— Passage to read —
++++++++

Making Statements

Everyone wants to make a statement, right?

Now, in high school, I would have assumed that to mean something about the way someone dressed, or  styled their hair. I think there’s something deeper behind this statement about a statement today, though. This thought-provoking post over at Transpositions, the title of which grabbed me immediately, as Tillich has long been one of the most influential theologians to my thought process, is an exploration of how fashion sense portrays the perspective on worldview of the wearer or designer. So, in an introductory way, perhaps what I’m writing does start with thinking about fashion sense, but doesn’t stop there.

The post started some great thoughts churning about something that happened this weekend. An epiphany, of sorts…kind of a religious experience, if you will. I was navigating through the parking lot at the local Barnes & Noble in an attempt to find a parking space, and yielded to oncoming traffic. That oncoming traffic caught my attention, coming in the form of a petite and pretty blonde woman behind the wheel of an enormous SUV, a GMC something-or-other that looked as though it took up most of the parking lot and needed to drop anchor rather than park. I found myself caught in a moment of disgust. Not at the woman driving…this was not a judgmental, “who do you think you are?” sort of thought process. Rather, it was a glimpse into the error of my ways.

++++++++

— Source excerpt —
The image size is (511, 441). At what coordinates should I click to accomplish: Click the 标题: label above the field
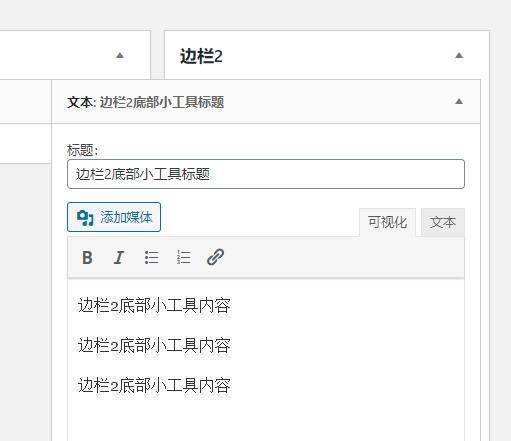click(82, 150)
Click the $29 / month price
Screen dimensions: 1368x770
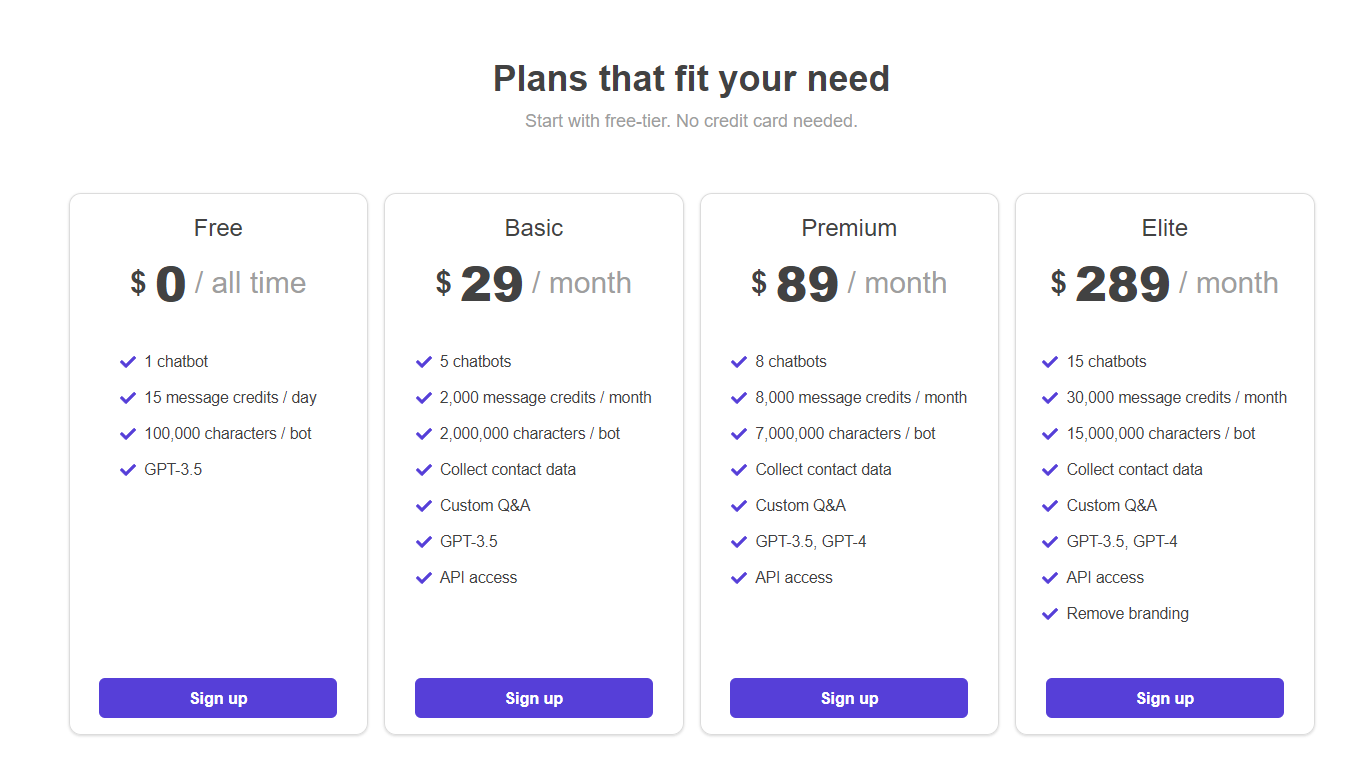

++++++++

— Directives —
1. In the blog post on making statements, where was the writer trying to find a parking space?
2. Write the next part of the blog post on making statements, beginning right after its final sentence.

— The responses —
1. In the parking lot at the local Barnes & Noble.

2.
I’ve always hinted to my wife that one day, should we ever find ourselves in a position to afford such a thing, I think I would like to own a Hummer. I always thought that they were a creative sort of expression, somehow…urban chic, I guess. In that moment in front of Barnes & Noble, though, I repented of my desires, because the absolutely un-necessary excess of such a huge vehicle left me completely sick at my stomach. The wasted fuel, the obnoxious amount of space required to simply move through traffic, the failed attempt at intimidation to other drivers, the mis-spent money (I can only imagine what that titan cost). The woman looked like a young professional, perhaps a mother. The SUV was a luxury vehicle, not what you would use to transport equipment or goods for a business. In short, it was one of those situations where the SUV looked like a status symbol or a false sense of safety, rather than a necessary implement.

Fire departments need huge vehicles. The average suburban housewife really doesn’t. Such a waste.

Along the lines of the post I mentioned above…in congruence, I think, with Tillich’s theology of culture…our choices of things to purchase make a statement about us. I mean that, like the blogger for Transpositions, not just as a statement about us, but how we think theologically. And all of us think theologically at some level, because anytime we think those sort of existential questions like, “why am I here?”, or “what’s the point in all of this?”, we’re thinking theologically.

I tend to be loyal to certain brands, and I think that the brands that I buy say things about my worldview. Three examples: I like clothes from L.L. Bean. I use Apple computers. I like Subaru vehicles. I purchase all of these brands for the same reasons: they represent excellent craftsmanship (that is, they’re reliable and high-quality), and they have an attractive visual aesthetic. What this says about my value system is that I believe that quality and visual aesthetics matter. This reflects my view of the Divine, as well: I think that quality and beauty matter to God. So, a cultural theology asserts that the fact that you like a certain label of clothing or type of food isn’t simply a “consumer” choice; its reflective of your view on life, your role in life, and your view on God (even if its your view as to the presence of absence of God).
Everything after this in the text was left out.